=== Source material ===
%%

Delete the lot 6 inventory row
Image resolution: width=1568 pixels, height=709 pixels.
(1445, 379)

%%
%%

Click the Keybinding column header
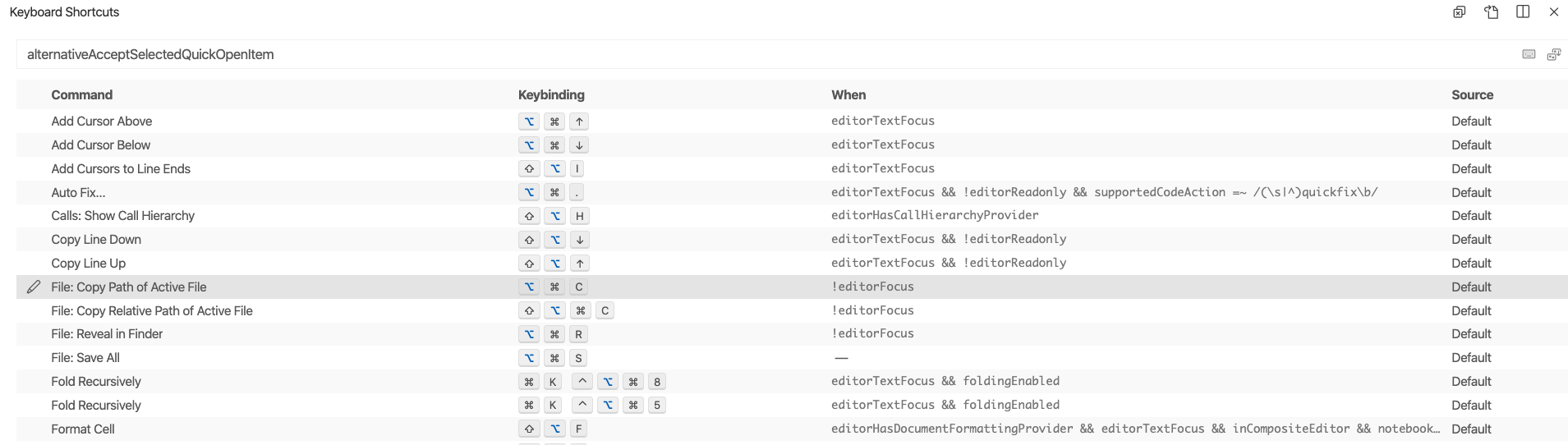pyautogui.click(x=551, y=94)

%%

=== What the task requires ===
Rewrite the records starting at the line containing "Delete the lot 6 inventory row" and ending at the line containing "(1445, 379)", changing "inventory" to "stock" and keeping everything else the same.

=== Solution to this task ===
Delete the lot 6 stock row
Image resolution: width=1568 pixels, height=709 pixels.
(1445, 379)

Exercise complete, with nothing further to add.